Give the lines of the rows below as a numbered list, leaving out blank lines and the pictures.

● ● ● ● ● ● ●

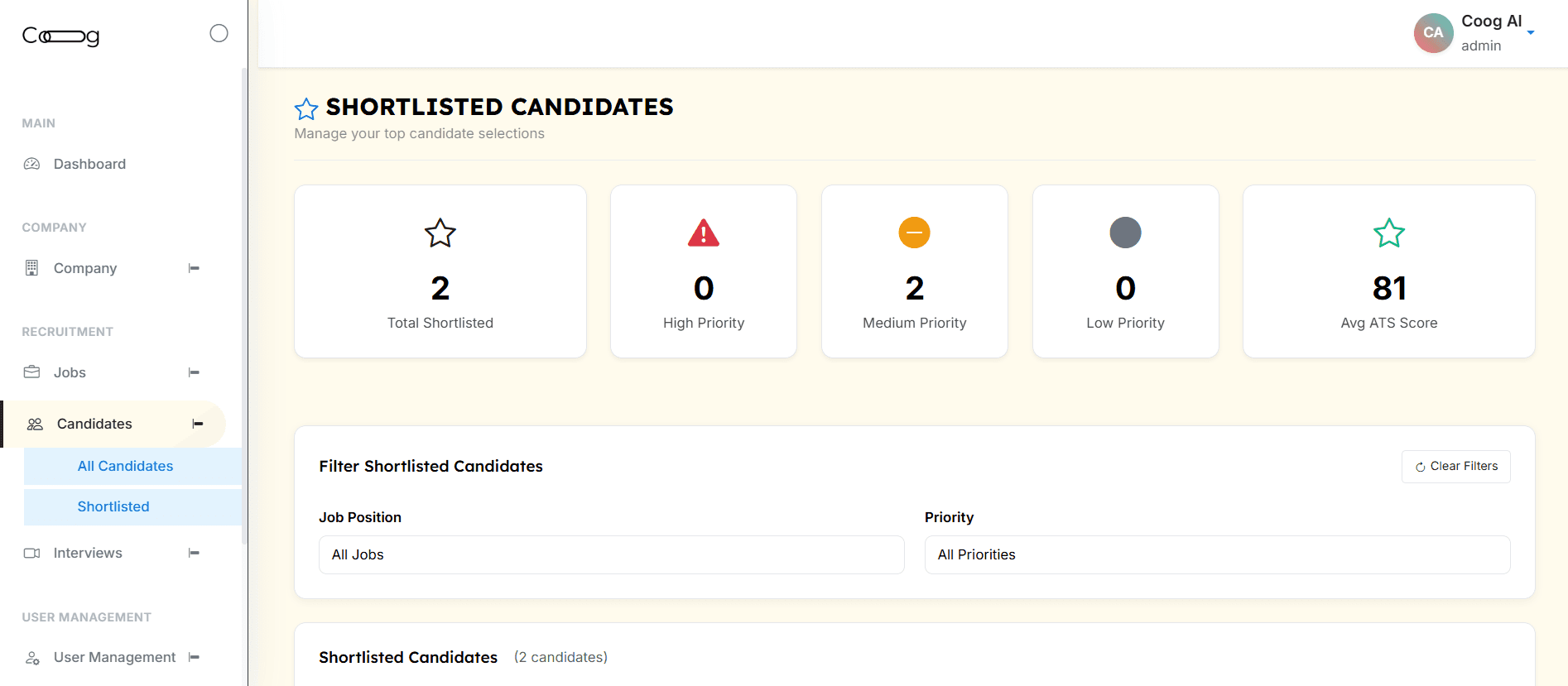
Task: Open the Priority filter dropdown
Action: tap(1217, 554)
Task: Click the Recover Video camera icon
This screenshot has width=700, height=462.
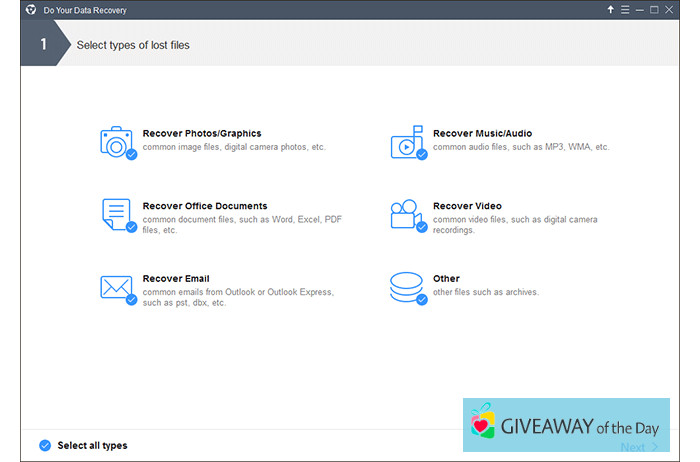Action: coord(405,214)
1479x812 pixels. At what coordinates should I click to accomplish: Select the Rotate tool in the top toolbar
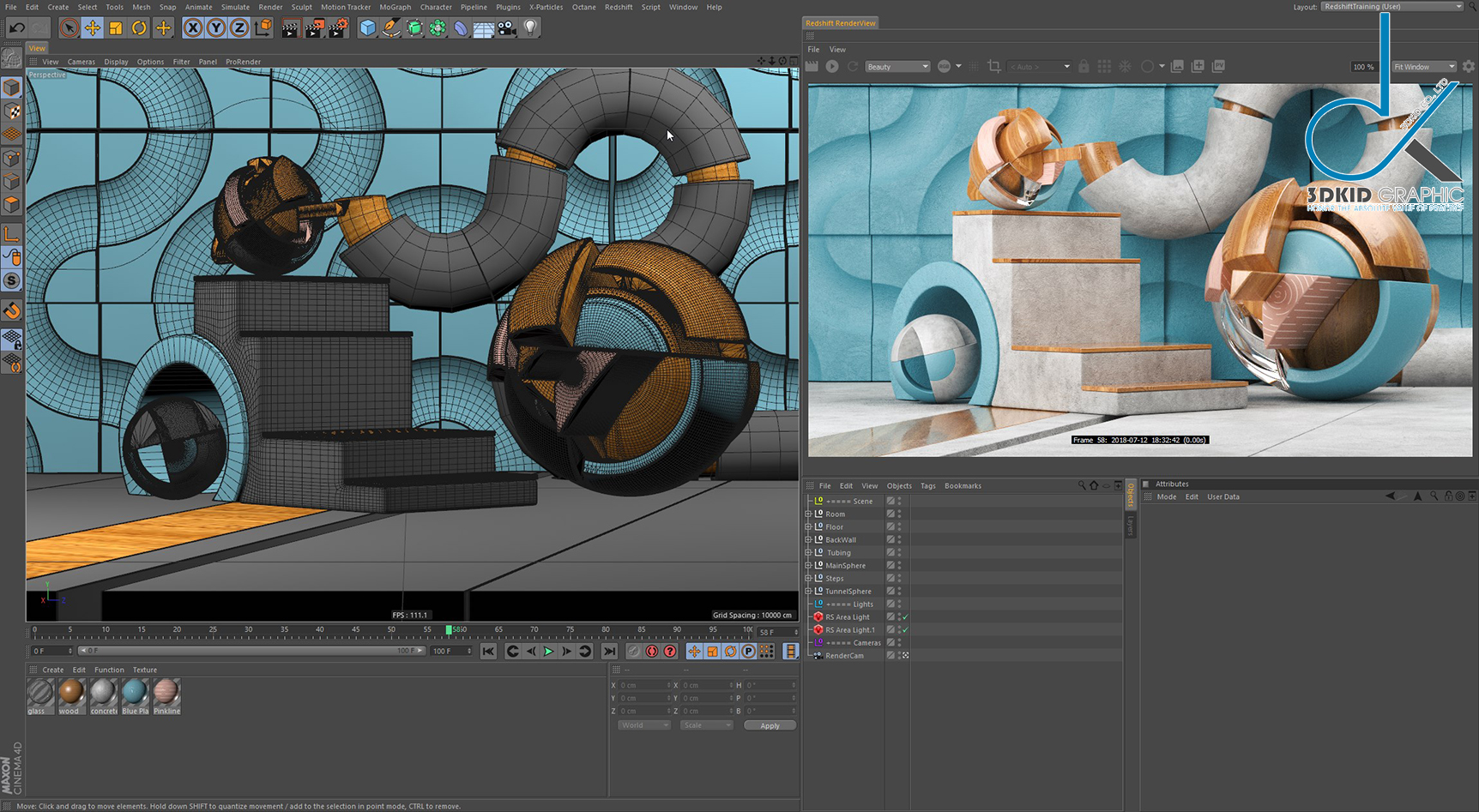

● ● ● ● ● ● ●

▸ **SOLUTION TO THIS EXERCISE**:
1. Task: Open the Priority filter dropdown
2. Action: tap(1217, 554)
3. Task: Click the Recover Video camera icon
4. This screenshot has width=700, height=462.
5. Action: coord(405,214)
6. 1479x812 pixels. At what coordinates should I click to accomplish: Select the Rotate tool in the top toolbar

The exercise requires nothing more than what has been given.